_TASK PROMPT_
List all lines of the data containing the word "will".
── AVAILABLE RECORDS ──
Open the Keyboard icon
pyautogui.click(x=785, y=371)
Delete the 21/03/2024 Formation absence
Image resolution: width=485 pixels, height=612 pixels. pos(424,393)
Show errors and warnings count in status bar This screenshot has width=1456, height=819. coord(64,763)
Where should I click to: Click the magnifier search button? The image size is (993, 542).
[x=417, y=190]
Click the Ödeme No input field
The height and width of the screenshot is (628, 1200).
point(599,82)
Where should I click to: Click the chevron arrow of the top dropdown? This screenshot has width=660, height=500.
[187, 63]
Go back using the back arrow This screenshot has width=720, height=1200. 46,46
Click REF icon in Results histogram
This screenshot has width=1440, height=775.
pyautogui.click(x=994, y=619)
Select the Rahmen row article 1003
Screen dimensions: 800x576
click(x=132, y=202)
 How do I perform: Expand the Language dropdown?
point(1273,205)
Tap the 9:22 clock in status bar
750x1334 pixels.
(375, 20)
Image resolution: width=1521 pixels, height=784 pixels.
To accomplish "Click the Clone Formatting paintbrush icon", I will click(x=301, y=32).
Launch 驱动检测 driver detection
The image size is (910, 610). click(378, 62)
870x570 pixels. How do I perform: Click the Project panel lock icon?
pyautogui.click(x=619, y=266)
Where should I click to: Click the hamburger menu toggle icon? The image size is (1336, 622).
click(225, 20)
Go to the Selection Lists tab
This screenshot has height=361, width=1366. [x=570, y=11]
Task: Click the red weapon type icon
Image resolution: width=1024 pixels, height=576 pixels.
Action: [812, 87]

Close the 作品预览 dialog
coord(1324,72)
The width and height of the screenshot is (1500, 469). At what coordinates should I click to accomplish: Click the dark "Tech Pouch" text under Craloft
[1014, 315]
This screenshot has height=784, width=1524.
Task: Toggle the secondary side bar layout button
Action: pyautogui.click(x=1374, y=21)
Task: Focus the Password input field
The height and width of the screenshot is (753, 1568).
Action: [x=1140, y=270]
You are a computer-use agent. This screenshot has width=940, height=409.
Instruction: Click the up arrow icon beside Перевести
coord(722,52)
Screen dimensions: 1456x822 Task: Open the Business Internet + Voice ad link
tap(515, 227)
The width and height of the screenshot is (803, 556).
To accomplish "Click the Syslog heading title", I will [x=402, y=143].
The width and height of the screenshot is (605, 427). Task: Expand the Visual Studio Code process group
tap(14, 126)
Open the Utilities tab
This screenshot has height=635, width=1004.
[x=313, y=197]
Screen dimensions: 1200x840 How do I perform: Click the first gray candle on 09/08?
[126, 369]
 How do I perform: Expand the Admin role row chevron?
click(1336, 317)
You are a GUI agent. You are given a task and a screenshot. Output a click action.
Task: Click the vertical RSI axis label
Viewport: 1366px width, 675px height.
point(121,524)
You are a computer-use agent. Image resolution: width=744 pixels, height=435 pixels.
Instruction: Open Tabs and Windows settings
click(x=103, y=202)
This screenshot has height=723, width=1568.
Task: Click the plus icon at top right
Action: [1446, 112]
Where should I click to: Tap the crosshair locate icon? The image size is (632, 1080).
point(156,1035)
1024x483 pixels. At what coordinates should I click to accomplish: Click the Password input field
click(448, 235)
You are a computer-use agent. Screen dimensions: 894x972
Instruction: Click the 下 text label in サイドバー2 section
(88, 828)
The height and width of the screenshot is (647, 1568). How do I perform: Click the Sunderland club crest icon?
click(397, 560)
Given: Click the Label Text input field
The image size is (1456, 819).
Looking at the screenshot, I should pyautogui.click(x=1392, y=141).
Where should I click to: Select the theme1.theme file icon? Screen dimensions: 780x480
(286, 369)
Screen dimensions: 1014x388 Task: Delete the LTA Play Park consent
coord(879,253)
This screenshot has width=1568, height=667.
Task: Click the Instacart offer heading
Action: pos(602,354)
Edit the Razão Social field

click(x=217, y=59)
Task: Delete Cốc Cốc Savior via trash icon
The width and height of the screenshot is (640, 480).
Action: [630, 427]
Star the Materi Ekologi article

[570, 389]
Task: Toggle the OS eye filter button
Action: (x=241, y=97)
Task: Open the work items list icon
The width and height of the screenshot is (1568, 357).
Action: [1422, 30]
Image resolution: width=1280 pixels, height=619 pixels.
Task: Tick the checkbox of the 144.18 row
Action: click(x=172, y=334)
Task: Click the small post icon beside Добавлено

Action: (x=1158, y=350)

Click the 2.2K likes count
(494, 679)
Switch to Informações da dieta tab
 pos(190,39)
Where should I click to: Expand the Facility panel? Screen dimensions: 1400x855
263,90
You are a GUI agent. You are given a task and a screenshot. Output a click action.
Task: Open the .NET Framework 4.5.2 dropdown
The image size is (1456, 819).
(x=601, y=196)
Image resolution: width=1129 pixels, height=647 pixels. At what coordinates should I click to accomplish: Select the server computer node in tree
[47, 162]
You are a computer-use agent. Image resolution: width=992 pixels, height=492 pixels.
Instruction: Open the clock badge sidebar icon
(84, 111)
───
_RESULT FOR THIS EXERCISE_
To accomplish "Click the Clone Formatting paintbrush icon", I will click(x=301, y=32).
To accomplish "Click the Syslog heading title", I will [x=402, y=143].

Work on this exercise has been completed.